> [What you need to do]
Repeat the records from the line with "accessibility statement (640, 848)" up to and including the last line, swapping "Home" for "Homepage" and leaving everything else unchanged.

> [Entries]
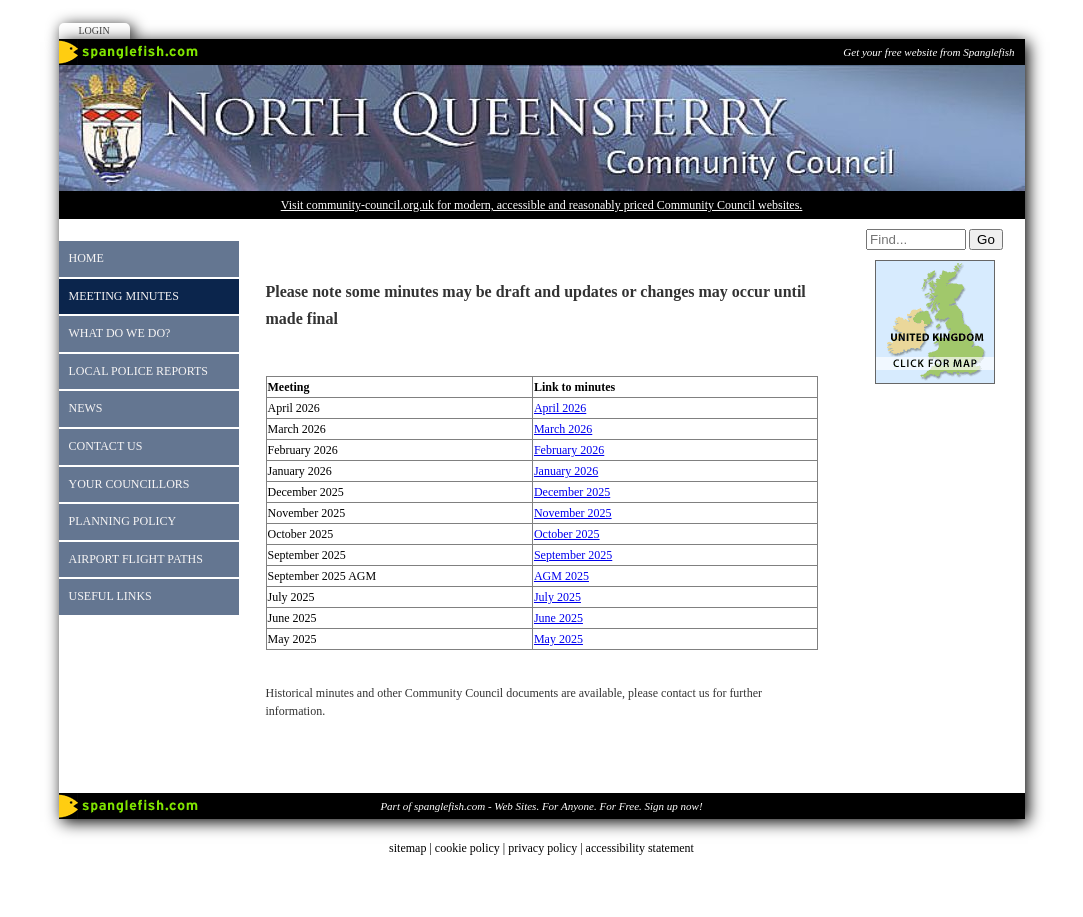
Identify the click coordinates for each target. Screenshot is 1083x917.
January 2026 (566, 471)
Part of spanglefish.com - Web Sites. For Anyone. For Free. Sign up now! (541, 806)
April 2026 (560, 408)
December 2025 (572, 492)
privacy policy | (546, 848)
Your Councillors (129, 484)
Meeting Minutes (124, 296)
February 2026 (569, 450)
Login (94, 30)
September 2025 (573, 555)
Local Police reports (139, 371)
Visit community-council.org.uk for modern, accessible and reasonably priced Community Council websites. (542, 205)
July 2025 (557, 597)
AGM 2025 (561, 576)
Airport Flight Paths (136, 559)
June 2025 (558, 618)
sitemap (407, 848)
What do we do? (120, 333)
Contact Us (106, 446)
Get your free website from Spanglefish (928, 52)
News (86, 408)
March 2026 (563, 429)
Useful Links (110, 596)
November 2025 (573, 513)
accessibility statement (640, 848)
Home (86, 258)
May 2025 (558, 639)
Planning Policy (123, 521)
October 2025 (567, 534)
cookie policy (467, 848)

> [Full solution]
accessibility statement (640, 848)
Homepage (86, 258)
May 2025 (558, 639)
Planning Policy (123, 521)
October 2025 (567, 534)
cookie policy (467, 848)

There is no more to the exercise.